Entries locating text and items:
* * *
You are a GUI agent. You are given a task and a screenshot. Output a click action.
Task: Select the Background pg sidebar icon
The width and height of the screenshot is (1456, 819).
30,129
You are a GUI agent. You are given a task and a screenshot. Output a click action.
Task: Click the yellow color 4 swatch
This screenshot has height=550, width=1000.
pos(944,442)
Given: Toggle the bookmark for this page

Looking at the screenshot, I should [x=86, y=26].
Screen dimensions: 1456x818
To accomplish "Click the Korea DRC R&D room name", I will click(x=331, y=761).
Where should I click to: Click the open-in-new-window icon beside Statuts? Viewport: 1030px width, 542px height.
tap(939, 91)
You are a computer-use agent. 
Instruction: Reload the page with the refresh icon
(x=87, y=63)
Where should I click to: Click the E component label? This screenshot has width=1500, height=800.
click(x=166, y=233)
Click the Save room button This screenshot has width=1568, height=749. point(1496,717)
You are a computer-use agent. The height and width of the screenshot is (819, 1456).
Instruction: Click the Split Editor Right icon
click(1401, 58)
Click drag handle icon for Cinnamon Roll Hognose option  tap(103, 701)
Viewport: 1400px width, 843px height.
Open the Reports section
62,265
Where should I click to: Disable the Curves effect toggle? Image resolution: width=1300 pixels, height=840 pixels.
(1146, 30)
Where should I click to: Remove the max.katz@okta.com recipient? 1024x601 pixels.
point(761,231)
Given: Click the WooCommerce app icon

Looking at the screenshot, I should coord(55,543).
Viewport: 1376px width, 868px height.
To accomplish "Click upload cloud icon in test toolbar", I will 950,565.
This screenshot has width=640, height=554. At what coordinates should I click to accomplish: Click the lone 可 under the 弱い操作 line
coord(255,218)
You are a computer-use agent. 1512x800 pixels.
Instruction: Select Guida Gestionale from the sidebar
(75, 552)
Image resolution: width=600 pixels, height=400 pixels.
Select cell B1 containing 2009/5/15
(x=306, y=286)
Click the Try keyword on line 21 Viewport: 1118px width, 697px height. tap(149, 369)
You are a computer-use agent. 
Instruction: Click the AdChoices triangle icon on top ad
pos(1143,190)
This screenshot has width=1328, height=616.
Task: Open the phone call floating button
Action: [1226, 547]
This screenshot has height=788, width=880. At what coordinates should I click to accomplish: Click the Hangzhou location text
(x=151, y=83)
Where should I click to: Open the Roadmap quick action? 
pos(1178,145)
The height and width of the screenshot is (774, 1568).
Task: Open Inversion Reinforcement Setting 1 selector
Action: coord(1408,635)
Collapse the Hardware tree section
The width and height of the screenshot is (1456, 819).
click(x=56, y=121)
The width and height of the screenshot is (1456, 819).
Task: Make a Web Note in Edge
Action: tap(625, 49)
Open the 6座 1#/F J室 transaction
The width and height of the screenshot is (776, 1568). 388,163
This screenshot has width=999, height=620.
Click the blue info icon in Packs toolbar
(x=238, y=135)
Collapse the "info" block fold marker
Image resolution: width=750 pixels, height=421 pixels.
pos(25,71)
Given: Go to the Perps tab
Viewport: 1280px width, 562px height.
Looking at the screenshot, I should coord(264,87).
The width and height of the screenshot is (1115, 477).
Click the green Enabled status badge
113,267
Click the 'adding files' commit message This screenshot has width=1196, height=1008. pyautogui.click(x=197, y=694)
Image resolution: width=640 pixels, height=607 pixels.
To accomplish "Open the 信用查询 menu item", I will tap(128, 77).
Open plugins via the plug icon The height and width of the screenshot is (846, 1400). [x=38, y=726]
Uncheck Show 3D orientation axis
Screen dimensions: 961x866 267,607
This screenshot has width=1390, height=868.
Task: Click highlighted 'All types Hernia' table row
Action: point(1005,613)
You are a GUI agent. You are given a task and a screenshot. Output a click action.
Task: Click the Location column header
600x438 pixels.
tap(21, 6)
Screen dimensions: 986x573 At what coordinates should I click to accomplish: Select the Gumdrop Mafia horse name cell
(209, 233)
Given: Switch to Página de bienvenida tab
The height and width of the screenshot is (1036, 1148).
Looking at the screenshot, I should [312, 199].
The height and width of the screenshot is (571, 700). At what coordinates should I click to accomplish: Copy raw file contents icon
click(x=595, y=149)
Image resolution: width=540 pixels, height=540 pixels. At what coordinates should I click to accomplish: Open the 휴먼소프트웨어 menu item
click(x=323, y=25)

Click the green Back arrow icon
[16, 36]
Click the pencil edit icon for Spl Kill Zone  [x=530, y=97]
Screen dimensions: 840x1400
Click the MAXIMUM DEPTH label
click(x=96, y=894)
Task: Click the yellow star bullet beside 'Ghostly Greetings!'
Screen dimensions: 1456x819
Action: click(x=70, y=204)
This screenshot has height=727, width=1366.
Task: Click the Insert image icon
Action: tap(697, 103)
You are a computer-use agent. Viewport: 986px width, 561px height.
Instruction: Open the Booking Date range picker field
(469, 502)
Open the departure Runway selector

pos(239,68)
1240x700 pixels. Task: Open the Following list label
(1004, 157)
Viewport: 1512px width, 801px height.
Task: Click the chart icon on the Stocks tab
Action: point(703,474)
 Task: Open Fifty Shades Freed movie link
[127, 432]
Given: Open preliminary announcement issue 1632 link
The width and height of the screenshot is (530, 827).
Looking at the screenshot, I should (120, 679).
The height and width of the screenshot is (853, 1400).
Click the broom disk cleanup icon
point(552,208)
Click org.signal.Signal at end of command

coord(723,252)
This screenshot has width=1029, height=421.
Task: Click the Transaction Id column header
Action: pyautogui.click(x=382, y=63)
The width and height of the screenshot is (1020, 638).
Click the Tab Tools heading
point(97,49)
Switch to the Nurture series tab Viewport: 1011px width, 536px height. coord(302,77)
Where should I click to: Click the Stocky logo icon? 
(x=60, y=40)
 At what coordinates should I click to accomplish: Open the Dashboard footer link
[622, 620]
* * *
▸ Instruction:
Set out everything from the line containing "Click org.signal.Signal at end of command" down to the end of the listing as a numbered list, skipping any blank lines.

▸ Answer to the problem:
1. Click org.signal.Signal at end of command
2. coord(723,252)
3. This screenshot has width=1029, height=421.
4. Task: Click the Transaction Id column header
5. Action: pyautogui.click(x=382, y=63)
6. The width and height of the screenshot is (1020, 638).
7. Click the Tab Tools heading
8. point(97,49)
9. Switch to the Nurture series tab Viewport: 1011px width, 536px height. coord(302,77)
10. Where should I click to: Click the Stocky logo icon? 
11. (x=60, y=40)
12.  At what coordinates should I click to accomplish: Open the Dashboard footer link
13. [622, 620]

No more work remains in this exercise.